More typical are Mali and Nigeria, the seventh most populous country in the world, both with only 10%.But West Africa is on the verge of change. One manifestation of that change is the Ouagadougou Partnership, an initiative of nine French-speaking, West African countries to promote family planning that started in 2011. At its annual meeting in December, the Partnership announced that new data from 2013 shows the nine countries are on track to reach their goal of creating one million new users with modern contraception by 2015.
“You might say that 1 million is not a lot for nine countries together but to reach that 1 million each country has to double its CPR in three or four years, which is tremendous,” says Fatimata Sy, director of the Coordination Unit of the Ouagadougou Partnership. “It’s really a challenge and very ambitious.”
Senegal is already an emerging family planning success.
“Family planning is going to happen in West Africa,” says Roy Jacobstein senior medical advisor of IntraHealth International. “In organized programs, we’re trying to make it happen faster. But you can already see it happening naturally in the cities and the higher wealth quintiles. It’s only a question of how soon it happens.”
Senegal is already an emerging family planning success. It experienced a significant increase in modern contraceptive prevalence from only 12% in 2011, to 16% in 2013, and 20% in 2014. Sy said that the previous average CPR growth rate was 0.5% to 1% per year, and points out three other countries that that she considers emerging family planning successes — Burkina Faso, Niger and Togo.
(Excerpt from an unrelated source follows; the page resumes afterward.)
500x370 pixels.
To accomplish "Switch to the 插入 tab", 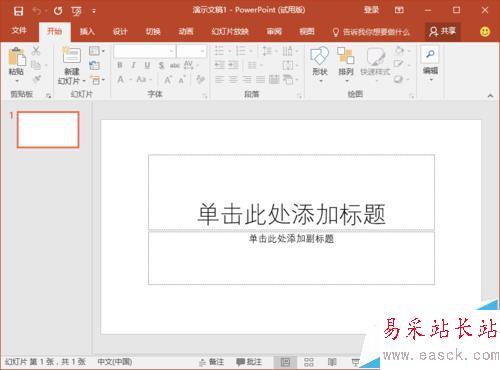I will click(x=87, y=31).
Even in Mali, you can see the signs of change in the cities and the higher wealth quintiles. Modern CPR is 22.5% in Bamako and 23.3% in the highest wealth quintile. Jacobstein says those contraceptive users are the leading indicators of a wave that is coming.
There are many reasons why West Africa has been behind the rest of Africa. One of the big reasons is the weakness of the health systems. Even in countries with large unmet need (like Mali), many women cannot access contraception or, if they can, many cannot afford it.
Sy says the social norm is early marriage and having lots of children. “The more children you have, the better you feel,” she says.
There’s been little money for family planning, especially in Francophone countries.Religion plays a strong role in West Africa and many people feel, rightly or wrongly, that their religion is against family planning.
But all of these things are now changing. Jacobstein says urbanization has forced people to evaluate their lifestyles.
“What is it about urbanization?” he says. “Living quarters are smaller, it’s harder to feed people and pay school fees. The calculus among families is that it is smarter to invest more per child in fewer children. We’ve also had success in child survival so people no longer feel they need to have eight children so that five will survive.”
Even some religious leaders are starting to champion family planning.
“The most fundamental change in family planning in the last 50 years is going from ‘You have the number of children that God wants’ to ‘You have the number of children that you and your spouse want,’” says Jacobstein. “People can see the link between smaller, healthier families and a better economic situation. That’s what happened in Southeast Asia. That’s what happened in Latin America. And now it’s starting to happen in West Africa.”
When Koro was using oral contraceptives and hiding them from her husband in the 1980s and 1990s, she was clearly an outlier. Increasingly, she would be considered the mainstream.